Room II
The Iron Lung
No machine came to embody the polio era more than this one — a great steel cylinder that breathed for those whose own lungs no longer could. It saved lives, and it became the most haunting image of the disease.
What it was
When polio paralysed the muscles that power breathing, the iron lung breathed in their place. The patient lay sealed inside an airtight steel chamber, only the head exposed. As the pressure inside the cylinder rose and fell, air was drawn into the lungs and pushed out again — a machine mimicking the body's own breath, hour after hour, without pause.
Life inside
For some it was a matter of days; for others, months, years, even a lifetime. A mirror angled above the head let patients see the room behind them — visitors, nurses, a world just out of reach. They learned to eat, speak, sleep and dream within the steady rhythm of the machine. The iron lung kept them alive, but it also held them still.
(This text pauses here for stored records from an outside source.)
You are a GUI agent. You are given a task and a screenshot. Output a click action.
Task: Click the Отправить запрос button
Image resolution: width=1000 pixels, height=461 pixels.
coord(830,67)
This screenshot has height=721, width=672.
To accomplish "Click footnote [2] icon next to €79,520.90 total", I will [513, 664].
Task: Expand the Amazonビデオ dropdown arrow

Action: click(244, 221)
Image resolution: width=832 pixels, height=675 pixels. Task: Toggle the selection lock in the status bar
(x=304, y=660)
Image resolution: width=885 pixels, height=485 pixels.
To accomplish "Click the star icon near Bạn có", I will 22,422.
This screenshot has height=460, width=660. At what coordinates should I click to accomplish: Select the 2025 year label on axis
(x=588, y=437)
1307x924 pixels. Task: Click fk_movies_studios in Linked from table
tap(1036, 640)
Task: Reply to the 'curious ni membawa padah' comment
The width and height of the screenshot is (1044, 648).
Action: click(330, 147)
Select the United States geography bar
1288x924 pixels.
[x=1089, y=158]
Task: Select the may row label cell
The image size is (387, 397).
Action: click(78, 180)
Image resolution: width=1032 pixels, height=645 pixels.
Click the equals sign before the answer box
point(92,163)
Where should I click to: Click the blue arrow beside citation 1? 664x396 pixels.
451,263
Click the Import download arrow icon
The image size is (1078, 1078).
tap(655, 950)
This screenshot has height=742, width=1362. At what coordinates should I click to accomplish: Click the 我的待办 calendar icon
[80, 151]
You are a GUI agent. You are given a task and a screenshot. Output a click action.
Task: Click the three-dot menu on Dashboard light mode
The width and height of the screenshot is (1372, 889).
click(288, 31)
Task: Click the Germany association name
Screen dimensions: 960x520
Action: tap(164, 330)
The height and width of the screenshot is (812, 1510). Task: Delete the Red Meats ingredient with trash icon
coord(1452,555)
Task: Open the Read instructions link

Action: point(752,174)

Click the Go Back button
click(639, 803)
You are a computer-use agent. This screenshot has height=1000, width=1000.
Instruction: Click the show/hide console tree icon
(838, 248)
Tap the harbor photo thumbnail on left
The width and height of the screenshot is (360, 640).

To breathe is the one thing we never think about — until a machine must do it for us.
The legacy
Today the iron lung survives mostly in museums and photographs — rows of silent cylinders that once hummed day and night. It endures as the defining image of polio: proof of how far medicine reached to keep people alive, and of the vaccines that finally made it unnecessary. A small number of survivors depended on these machines for the rest of their lives, long after the wards had emptied — a quiet reminder that for some, the polio era never truly ended.